* _Problems_:
a – According to the Spark-on-EMR post, what exception does the stderr log show when the jar is added as a step to the EMR cluster?
b – From the Spark-on-EMR post, copy out the passage word for word, starting at "spark-submit --class org.company.platform.package.SparkSubmit" and ending at "at java.net.URLClassLoader.findClass(URLClassLoader.java:354)".

+++ Selected excerpt

I have a fat jar, written in Scala, packaged by sbt. I need to use it in a Spark cluster in AWS EMR.
It functions fine if I manually spin up the cluster, copy the jar to the master and run a spark-submit job using a command like this...
spark-submit --class org.company.platform.package.SparkSubmit --name platform ./platform-assembly-0.1.0.jar arg0 arg1 arg2
But... if I try to add it as a step to the EMR cluster, it fails. The log to stderr looks like this...
Exception in thread "main" java.lang.ClassNotFoundException: package.SparkSubmit
at java.net.URLClassLoader$1.run(URLClassLoader.java:366)
at java.net.URLClassLoader$1.run(URLClassLoader.java:355)
at java.security.AccessController.doPrivileged(Native Method)
at java.net.URLClassLoader.findClass(URLClassLoader.java:354)
at java.lang.ClassLoader.loadClass(ClassLoader.java:425)
at java.lang.ClassLoader.loadClass(ClassLoader.java:358)
at java.lang.Class.forName0(Native Method)

++++++
+++ Data extract

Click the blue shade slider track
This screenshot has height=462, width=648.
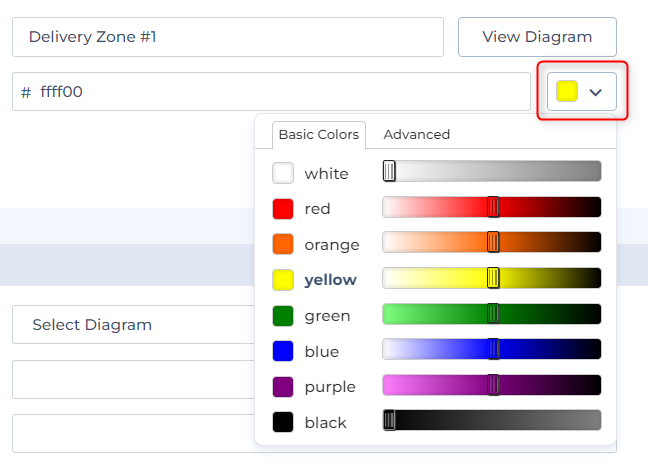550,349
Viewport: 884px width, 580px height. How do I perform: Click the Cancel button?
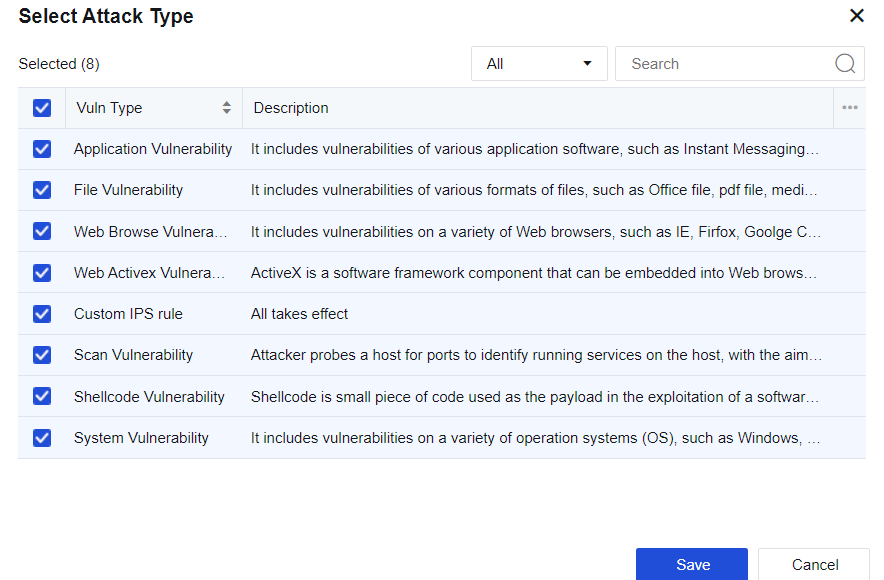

++++++

* _Task responses_:
a – java.lang.ClassNotFoundException: package.SparkSubmit

b –
spark-submit --class org.company.platform.package.SparkSubmit --name platform ./platform-assembly-0.1.0.jar arg0 arg1 arg2
But... if I try to add it as a step to the EMR cluster, it fails. The log to stderr looks like this...
Exception in thread "main" java.lang.ClassNotFoundException: package.SparkSubmit
at java.net.URLClassLoader$1.run(URLClassLoader.java:366)
at java.net.URLClassLoader$1.run(URLClassLoader.java:355)
at java.security.AccessController.doPrivileged(Native Method)
at java.net.URLClassLoader.findClass(URLClassLoader.java:354)